◆ Problem to work on: Which lines below contain the word "Viewport"? List each such line in full, and count only matches with the same capitalization.

◆ Given data:
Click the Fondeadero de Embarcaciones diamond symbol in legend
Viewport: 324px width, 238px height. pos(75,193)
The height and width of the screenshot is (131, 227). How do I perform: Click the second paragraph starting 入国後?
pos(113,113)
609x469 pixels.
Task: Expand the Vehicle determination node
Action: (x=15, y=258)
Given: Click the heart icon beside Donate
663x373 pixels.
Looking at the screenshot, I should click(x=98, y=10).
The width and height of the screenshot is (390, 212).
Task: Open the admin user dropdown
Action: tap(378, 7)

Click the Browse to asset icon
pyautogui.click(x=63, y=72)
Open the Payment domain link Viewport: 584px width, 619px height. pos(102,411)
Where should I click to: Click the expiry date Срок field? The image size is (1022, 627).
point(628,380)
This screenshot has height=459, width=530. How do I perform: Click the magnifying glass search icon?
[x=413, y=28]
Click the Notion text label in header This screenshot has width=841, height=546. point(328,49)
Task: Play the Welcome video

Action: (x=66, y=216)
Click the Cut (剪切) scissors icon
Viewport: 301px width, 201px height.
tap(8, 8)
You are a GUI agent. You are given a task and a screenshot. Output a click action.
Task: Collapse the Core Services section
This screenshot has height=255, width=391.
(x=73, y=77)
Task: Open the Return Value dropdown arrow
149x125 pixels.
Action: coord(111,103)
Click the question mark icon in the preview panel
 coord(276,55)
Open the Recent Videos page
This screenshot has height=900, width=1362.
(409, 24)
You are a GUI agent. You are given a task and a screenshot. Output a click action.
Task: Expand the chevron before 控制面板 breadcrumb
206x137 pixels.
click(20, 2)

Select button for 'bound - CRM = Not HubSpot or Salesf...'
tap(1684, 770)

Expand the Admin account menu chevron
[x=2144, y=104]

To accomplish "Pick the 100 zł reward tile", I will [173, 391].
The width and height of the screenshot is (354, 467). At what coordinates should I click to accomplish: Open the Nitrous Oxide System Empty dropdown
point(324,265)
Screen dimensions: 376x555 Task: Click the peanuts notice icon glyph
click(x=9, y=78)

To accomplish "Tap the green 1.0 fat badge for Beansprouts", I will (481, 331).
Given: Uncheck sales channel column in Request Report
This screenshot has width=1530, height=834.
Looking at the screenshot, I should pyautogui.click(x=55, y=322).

◆ Written answer:
Viewport: 324px width, 238px height. pos(75,193)
Open the Payment domain link Viewport: 584px width, 619px height. pos(102,411)
Viewport: 301px width, 201px height.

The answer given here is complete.